Il est, de plus, très surprenant et totalement inhabituel de voir un article supprimé de cette manière. Elsevier et l’ASHI ont été juges d’instruction, procureurs et bourreaux. L’auteur n’a pas été entendu, n’a pas eu la possibilité d’être son propre avocat et de s’exprimer dans la revue. L’autodafé électronique a été instantané. Pourquoi ? Ce cas met en relief de façon aiguë le problème, souvent oublié, du droit de copie. En effet, lorsqu’un auteur soumet pour publication un article à une revue imprimée, il transfère automatiquement le droit de copie à l’éditeur, scientifique et/ou commercial, de la revue. Il transfère aussi maintenant, par contrat écrit, le droit de copie électronique. Il n’est donc plus propriétaire de son travail et n’a plus de droits sur son utilisation ou sa non-utilisation, donc sur son éventuel retrait. Paradoxe de l’édition scientifique !

_Données enregistrées_
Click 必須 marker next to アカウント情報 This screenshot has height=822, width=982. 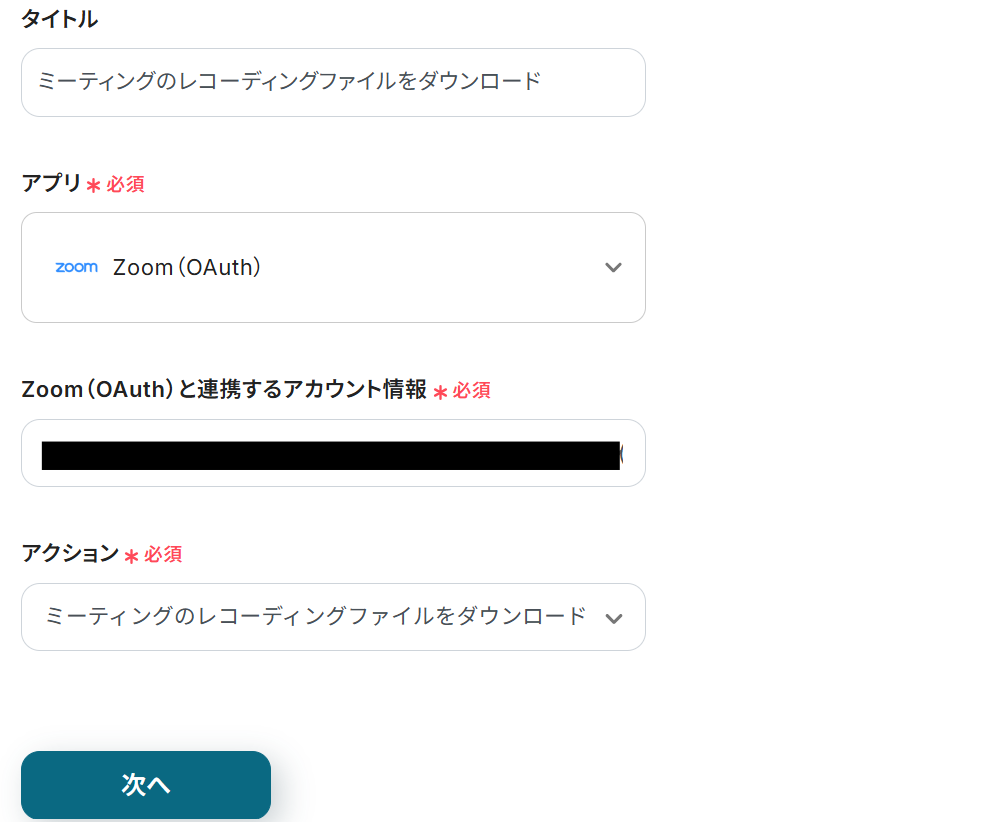(x=472, y=390)
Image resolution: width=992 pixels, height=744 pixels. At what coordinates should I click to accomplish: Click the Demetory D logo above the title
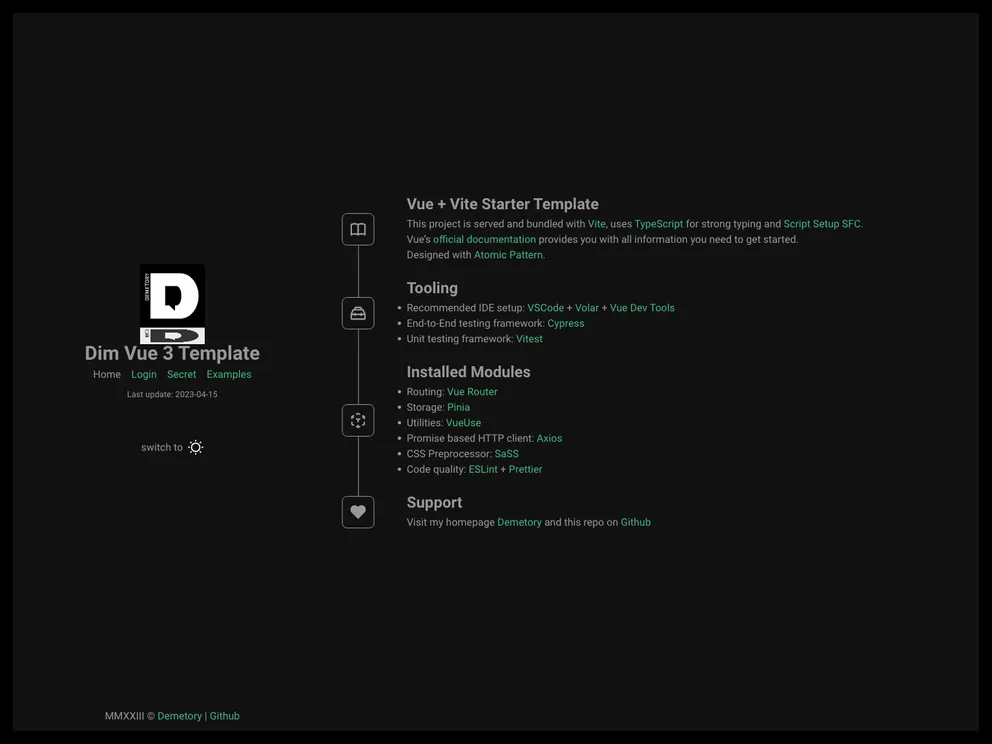tap(172, 304)
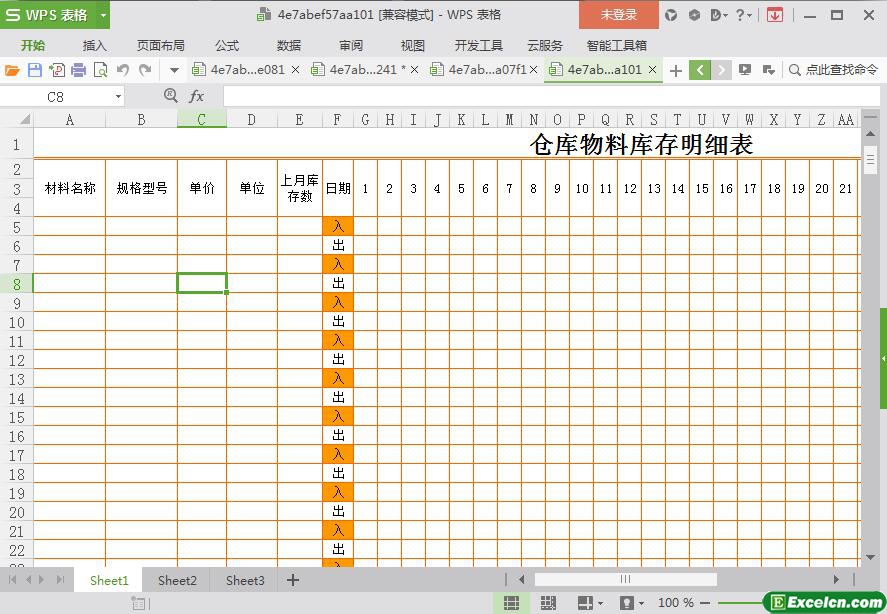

_Consigne_
Dans le texte sur le retrait de l'article, changez « instantané » en « immédiat », puis recopiez le passage allant de « Il est, de plus, très » jusqu'à « l’édition scientifique ! » inclus.

_Réponse_
Il est, de plus, très surprenant et totalement inhabituel de voir un article supprimé de cette manière. Elsevier et l’ASHI ont été juges d’instruction, procureurs et bourreaux. L’auteur n’a pas été entendu, n’a pas eu la possibilité d’être son propre avocat et de s’exprimer dans la revue. L’autodafé électronique a été immédiat. Pourquoi ? Ce cas met en relief de façon aiguë le problème, souvent oublié, du droit de copie. En effet, lorsqu’un auteur soumet pour publication un article à une revue imprimée, il transfère automatiquement le droit de copie à l’éditeur, scientifique et/ou commercial, de la revue. Il transfère aussi maintenant, par contrat écrit, le droit de copie électronique. Il n’est donc plus propriétaire de son travail et n’a plus de droits sur son utilisation ou sa non-utilisation, donc sur son éventuel retrait. Paradoxe de l’édition scientifique !